Surgeon @ Plastic People

Surgeon played a fantastic set tonight at Plastic People. Absurdly loud, but all over the electronic music spectrum, including some weird Surgeonized P-Funk track (I think), The Stone Roses ‘Fools Gold’, two Nitzer Ebb tracks, one of which was ‘Join in the Chant’, the Carl Craig’s Drums Suck remix of Dave Angel’s ‘Take Off’ (or is it ‘Airborne’???), some crazy nearly-gabber Aphex Twin, D.H.S.’s ‘The House of God’, New Order’s ‘Blue Monday’ (the first time I’ve actually enjoyed this out in a club in years), Tres Demented, Kraftwerk’s ‘Home Computer’ (never getting to the vocal), teased us with bits of At Les flute that never culminated in the song itself, loads of electro and IDMish electro, some acidic techno, a lot of Surgeonized edits of tracks that I can’t remember, culminating in some weird gabber/noisecore thing leading into something I can’t remember and then a UR track that has huge strings that reminds me of the beginning of Laurent Garnier’s ‘Dance to the Music’. There were even a couple of housey moments in there.

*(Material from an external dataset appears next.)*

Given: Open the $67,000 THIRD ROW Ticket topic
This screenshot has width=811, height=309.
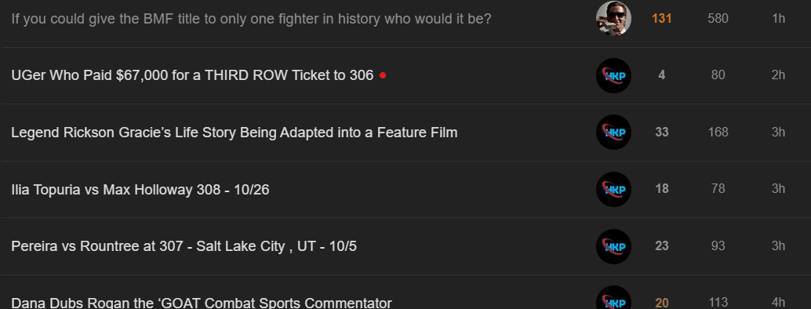Looking at the screenshot, I should [x=192, y=75].

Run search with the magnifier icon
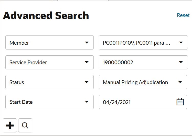coord(25,125)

He mixed fast and long throughout, was as tight as you’d expect from Surgeon, with a few tempo changes, sacrificing none of his precision or coherence to the breadth of this set. Surprisingly he played very few of his own tracks that I could spot, which is a complete turn-around from when I saw him in New York in 2001. Somehow he fit all of this into two hours.

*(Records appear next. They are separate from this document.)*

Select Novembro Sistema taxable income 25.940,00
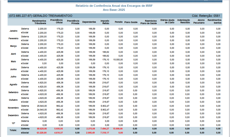Screen dimensions: 230x137 [42, 106]
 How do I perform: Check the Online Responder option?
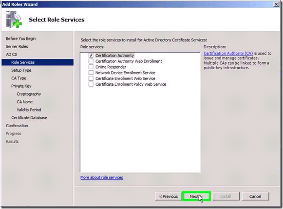coord(91,67)
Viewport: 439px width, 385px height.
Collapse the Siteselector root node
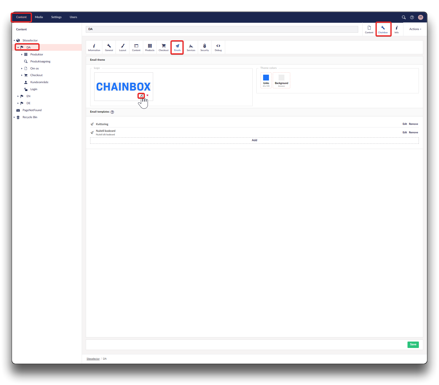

A couple of times in the set Regis would get on the microphone and scream like a profane madman. One bit ended with ‘learn your lesson’. Although I didn’t catch it, I’m told he was also whispering things about ‘your daughter’ softly in the background. Also, the Werk guys who threw the party (and the Ghostly party last month) all had nice PA’s to warm things up. The only downside is that there were times (particularly during the gabber and noise bed bit at the end) when the (easily abusable) sound was utterly damaging, and throughout most of the night it was a bit too loud, even if it was still clear. If you haven’t seen him in the last year, run don’t walk because he has absolutely taken his sets to a whole new level, as evidenced by this set and his possibly even better set at ATP this Spring. The man is really pushing boundaries. He, not Hawtin, is the poster boy for Final Scratch, and what it can empower you to do.